As this Financial Times article on the ANC's land reform programme to transfer farms from white to black ownership explains "Rural regions tend to be among the most racially unreconstructed areas in post-apartheid South Africa..."
This means that in such regions, low level discrimination often persists – contravening the country's egalitarian constitution. ETI’s Equal Treatment of Workers programme in South Africa, delivered by WIETA, helps to tackle this by raising awareness among managers, supervisors and workers of all races about the value of respect in all communications.
The manager on a fruit and flower farm we visited told me "It's good to have the training. We have learned to make people responsible – they are not kids. We have learned that it is important to respect each other and give support."
The same message seems to have got through at each level of the workforce; a supervisor at the same farm said "At the training I learned that it was not right to swear at people, so I went to the workers and apologised to them for my behaviour. Now there is more respect between me and the workers." And one of these workers, told me "What I remember from the training is that you can't be rude, you must be respectful. Now we work nicely together and we do not call each other names." (This workers was 'coloured' - the name given to a South African ethnic group composed primarily of persons of mixed race.)

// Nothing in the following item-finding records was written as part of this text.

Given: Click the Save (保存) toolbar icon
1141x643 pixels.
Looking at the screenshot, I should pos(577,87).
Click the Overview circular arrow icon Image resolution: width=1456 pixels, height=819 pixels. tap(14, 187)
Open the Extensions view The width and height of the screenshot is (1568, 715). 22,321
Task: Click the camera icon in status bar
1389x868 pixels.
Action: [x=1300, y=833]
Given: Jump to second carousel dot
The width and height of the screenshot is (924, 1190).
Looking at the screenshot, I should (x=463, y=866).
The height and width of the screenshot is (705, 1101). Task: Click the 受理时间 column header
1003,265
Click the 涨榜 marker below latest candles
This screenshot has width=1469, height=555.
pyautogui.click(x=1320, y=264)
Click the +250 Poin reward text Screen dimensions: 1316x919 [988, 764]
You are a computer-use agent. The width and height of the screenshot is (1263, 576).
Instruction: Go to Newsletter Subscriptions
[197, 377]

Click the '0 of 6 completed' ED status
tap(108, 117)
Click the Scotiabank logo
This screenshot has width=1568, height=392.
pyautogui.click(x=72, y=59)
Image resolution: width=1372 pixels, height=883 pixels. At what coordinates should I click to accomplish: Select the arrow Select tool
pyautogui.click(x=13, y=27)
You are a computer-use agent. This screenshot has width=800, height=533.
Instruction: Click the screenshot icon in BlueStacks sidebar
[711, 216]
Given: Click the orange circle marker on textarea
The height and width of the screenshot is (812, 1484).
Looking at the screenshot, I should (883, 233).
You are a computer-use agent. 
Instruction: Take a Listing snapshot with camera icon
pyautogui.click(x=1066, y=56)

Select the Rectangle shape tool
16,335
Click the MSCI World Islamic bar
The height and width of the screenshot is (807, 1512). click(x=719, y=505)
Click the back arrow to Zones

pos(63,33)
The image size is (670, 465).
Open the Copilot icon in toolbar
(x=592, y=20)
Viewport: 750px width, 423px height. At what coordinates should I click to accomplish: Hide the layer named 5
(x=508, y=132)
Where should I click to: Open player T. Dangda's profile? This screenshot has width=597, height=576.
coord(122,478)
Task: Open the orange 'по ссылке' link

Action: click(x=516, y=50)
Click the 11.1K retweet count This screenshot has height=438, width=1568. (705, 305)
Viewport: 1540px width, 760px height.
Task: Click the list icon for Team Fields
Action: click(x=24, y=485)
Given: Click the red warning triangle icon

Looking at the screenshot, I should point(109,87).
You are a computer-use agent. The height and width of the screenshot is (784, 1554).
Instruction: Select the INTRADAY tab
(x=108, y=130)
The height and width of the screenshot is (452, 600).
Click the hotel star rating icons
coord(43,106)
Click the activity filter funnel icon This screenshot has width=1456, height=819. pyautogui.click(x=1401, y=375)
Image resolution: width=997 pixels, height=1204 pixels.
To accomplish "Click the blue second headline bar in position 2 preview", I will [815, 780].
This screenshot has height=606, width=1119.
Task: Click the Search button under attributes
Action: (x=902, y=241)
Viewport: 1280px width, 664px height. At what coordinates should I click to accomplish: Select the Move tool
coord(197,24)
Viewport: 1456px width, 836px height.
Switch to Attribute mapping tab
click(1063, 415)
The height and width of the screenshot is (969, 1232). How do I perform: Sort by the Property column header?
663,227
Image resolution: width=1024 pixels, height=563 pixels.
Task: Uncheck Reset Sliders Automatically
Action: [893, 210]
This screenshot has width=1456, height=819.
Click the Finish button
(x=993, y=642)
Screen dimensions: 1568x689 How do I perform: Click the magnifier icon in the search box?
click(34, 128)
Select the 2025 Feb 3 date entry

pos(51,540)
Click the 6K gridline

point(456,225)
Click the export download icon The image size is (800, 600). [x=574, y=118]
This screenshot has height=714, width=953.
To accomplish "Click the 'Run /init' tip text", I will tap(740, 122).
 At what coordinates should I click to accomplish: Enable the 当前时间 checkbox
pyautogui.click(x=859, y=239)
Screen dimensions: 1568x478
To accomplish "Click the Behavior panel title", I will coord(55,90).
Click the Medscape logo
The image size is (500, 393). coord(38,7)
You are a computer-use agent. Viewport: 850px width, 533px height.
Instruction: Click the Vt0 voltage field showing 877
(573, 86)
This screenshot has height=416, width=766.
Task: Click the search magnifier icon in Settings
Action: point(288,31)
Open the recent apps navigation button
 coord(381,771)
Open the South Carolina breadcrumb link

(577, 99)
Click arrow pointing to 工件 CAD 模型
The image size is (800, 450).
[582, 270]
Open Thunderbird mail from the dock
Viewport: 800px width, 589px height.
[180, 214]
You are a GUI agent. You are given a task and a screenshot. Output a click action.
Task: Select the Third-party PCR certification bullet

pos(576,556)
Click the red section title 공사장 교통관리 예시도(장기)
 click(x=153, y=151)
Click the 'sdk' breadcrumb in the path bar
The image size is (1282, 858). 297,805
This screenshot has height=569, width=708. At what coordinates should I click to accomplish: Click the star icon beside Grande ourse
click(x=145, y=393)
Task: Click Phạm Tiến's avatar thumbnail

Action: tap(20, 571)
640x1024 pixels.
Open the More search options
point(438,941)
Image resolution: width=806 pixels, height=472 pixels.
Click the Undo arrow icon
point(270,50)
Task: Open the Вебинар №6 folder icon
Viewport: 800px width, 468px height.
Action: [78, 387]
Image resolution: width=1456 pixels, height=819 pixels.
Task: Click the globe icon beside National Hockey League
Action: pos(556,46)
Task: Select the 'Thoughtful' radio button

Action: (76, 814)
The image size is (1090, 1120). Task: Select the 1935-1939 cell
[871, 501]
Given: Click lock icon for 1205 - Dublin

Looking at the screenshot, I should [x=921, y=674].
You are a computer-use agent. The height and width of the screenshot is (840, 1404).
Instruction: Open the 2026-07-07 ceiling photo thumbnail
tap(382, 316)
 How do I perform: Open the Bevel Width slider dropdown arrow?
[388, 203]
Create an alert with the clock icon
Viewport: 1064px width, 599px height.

It was a story we heard over and over as we visited farms, fruit packing houses, vineyards and wine cellars. This seemingly small change of communicating more respectfully with each other has evidently had a big effect on workers and their supervisors and managers. One manager told me that improved communication has led to reduced conflict across the workforce which in turn has led to improved productivity. An important part of the training programme is teaching workers about their constitutional rights, including the right to be treated with respect regardless of race or gender – something many of them had no previous knowledge of.
But the fact remains that most of these managers are still white. Most supervisors in the Western Cape are coloured. And all workers are either coloured or black. Black and coloured workers often use the term "the white man" synonymously with the manager or owner. Due to the slow progress of the land reform programme, they are considering "moving away from “willing buyer, willing seller” policy under which white-owned land can only be procured if the owner agrees to sell."
This brings to mind Mandela's words at the Rivonia Trial; "During my lifetime... I have fought against white domination, and I have fought against black domination. I have cherished the ideal of a democratic and free society in which all persons live together in harmony and with equal opportunities. It is an ideal which I hope to live for and to achieve. But if needs be, it is an ideal for which I am prepared to die."
The last visit I made in South Africa was as a tourist to a vineyard called Solms Delta. There, I saw this ideal being lived out. When Mark Solms returned from Britain to his South African roots to take over the farm, he transferred a one third equity stake in the farm to its residents and workers. I was shown round by Joshua, who had once worked on irrigation ditches and was now the supervisor of the extensive vegetable and herb garden that provides the vineyard restaurant with its exquisite fresh ingredients. He was also an expert in ancient Greek techniques for sweetening grapes on the vine, in the stone age archaeology of his San forebears, and in the history of the slaves, labourers and other workers on the farm (who are commemorated on a wall of black tiles at the back of the farm museum). Joshua was full of pride in what, together with Mark Solms and his other fellow owners, the farm has achieved, and was full of ideas for new social, agricultural and entrepreneurial endeavours.
After the social unrest that led to strikes and violence in mines and farms across the Western Cape last year, many farmers came to Solms Delta to ask what their secret was, why hadn't any of the workers there joined the strikes?
Perhaps the answer can be summed up in one word – a word that Nelson Mandela embodied. Respect.